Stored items
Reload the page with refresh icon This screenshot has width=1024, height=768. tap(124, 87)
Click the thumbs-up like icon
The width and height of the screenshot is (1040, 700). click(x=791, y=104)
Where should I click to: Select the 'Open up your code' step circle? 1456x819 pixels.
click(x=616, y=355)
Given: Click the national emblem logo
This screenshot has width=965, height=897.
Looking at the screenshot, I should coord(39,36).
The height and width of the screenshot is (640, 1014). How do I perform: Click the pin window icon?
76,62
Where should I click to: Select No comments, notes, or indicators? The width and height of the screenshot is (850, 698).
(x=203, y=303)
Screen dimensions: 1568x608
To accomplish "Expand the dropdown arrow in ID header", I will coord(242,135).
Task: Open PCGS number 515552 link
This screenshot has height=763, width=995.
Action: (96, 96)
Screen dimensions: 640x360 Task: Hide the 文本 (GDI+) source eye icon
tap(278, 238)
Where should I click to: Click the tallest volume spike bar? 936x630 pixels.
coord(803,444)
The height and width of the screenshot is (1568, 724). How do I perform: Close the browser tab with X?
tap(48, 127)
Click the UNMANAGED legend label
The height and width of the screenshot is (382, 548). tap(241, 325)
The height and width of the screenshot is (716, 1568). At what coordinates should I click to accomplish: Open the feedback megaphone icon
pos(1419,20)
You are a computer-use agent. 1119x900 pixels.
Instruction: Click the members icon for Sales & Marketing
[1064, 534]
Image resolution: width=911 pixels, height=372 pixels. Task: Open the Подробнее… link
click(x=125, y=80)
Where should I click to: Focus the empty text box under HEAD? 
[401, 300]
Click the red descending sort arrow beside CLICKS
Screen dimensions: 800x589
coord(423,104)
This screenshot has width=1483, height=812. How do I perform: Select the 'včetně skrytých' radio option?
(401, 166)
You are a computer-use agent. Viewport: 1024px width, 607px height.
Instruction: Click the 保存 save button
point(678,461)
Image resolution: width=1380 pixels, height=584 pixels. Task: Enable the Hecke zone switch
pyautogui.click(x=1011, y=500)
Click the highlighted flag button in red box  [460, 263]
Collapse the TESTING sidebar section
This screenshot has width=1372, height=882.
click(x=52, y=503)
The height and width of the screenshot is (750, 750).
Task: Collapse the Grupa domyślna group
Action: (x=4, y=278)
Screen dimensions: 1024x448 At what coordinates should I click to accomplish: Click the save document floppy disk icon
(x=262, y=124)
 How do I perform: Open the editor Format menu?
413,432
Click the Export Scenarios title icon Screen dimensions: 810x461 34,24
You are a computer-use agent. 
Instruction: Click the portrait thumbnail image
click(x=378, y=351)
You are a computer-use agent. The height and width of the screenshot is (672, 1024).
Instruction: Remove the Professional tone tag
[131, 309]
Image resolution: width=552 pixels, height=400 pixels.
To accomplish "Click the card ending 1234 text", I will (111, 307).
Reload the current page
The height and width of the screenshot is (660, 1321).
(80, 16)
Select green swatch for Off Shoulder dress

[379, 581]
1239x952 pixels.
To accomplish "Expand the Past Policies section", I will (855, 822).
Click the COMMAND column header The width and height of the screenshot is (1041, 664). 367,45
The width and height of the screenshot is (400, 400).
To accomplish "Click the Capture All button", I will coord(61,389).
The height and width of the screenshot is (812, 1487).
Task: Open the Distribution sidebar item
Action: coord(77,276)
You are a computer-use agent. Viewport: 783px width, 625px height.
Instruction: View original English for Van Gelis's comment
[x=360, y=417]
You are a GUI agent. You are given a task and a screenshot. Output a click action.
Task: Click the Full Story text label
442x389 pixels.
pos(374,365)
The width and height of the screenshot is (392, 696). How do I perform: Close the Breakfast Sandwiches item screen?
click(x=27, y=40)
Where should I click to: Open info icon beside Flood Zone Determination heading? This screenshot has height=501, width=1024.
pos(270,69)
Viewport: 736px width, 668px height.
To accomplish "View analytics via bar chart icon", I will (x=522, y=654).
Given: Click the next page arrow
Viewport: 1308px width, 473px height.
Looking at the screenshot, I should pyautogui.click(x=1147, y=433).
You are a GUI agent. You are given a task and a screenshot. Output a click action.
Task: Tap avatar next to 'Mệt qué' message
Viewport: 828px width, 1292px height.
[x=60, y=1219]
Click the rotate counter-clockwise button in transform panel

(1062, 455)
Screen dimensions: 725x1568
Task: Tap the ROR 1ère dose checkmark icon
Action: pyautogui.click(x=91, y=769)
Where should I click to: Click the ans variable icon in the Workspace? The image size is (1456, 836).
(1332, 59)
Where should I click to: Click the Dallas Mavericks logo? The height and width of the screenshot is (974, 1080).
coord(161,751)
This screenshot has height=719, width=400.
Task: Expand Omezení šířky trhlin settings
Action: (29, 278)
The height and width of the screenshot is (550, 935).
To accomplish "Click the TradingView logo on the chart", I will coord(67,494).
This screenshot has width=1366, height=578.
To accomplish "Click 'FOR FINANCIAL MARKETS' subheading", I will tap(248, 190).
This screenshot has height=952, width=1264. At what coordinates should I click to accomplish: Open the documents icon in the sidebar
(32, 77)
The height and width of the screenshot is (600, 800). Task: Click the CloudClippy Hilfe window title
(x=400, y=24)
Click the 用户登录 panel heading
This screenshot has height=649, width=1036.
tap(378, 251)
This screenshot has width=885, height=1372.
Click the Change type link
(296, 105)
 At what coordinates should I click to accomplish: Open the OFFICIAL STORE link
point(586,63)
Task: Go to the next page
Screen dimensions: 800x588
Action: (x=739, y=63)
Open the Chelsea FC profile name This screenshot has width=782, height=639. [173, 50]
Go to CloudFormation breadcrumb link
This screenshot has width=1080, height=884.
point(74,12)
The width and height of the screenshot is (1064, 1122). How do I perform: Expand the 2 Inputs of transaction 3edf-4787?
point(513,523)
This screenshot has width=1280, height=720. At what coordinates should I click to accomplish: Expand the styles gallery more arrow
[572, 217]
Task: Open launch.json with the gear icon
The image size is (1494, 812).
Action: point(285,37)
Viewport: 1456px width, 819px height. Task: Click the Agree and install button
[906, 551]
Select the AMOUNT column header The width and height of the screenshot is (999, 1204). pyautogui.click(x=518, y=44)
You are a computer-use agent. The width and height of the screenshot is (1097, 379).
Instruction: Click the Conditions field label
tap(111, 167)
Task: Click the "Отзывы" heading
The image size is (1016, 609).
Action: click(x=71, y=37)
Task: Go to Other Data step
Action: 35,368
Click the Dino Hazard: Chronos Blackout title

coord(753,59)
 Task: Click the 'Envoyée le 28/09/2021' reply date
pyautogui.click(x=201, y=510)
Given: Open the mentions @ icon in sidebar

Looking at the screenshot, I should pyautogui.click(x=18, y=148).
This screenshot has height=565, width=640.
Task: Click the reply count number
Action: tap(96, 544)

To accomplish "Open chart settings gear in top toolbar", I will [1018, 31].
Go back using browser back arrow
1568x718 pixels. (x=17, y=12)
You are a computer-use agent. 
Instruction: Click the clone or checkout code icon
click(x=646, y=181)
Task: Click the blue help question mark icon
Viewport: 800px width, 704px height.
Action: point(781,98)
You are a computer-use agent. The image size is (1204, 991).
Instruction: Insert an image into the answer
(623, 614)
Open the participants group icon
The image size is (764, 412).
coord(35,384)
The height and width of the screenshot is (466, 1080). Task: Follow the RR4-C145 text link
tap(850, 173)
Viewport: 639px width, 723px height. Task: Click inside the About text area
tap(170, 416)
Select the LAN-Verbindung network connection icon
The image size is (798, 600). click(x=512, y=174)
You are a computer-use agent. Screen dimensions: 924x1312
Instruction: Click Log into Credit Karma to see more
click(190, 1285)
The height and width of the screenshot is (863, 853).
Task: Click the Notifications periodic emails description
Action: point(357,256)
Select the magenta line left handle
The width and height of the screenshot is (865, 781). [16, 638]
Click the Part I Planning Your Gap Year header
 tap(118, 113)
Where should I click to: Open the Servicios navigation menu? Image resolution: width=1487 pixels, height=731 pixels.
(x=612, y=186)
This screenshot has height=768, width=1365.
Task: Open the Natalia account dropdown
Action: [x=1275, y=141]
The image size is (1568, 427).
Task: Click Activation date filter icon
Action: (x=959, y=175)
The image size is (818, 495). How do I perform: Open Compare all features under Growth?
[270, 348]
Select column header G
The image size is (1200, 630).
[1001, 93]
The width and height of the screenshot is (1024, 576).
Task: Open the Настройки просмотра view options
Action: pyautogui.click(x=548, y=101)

Exercise brief
From the data above, show each line that contains "computer".

Output below
You are a computer-use agent. 1119x900 pixels.
You are a computer-use agent. Viewport: 1024px width, 607px height.
You are a computer-use agent. 
You are a computer-use agent. The height and width of the screenshot is (672, 1024).
You are a computer-use agent. Viewport: 783px width, 625px height.
You are a computer-use agent. The width and height of the screenshot is (1097, 379).
You are a computer-use agent. 
You are a computer-use agent. The image size is (1204, 991).
You are a computer-use agent. Screen dimensions: 924x1312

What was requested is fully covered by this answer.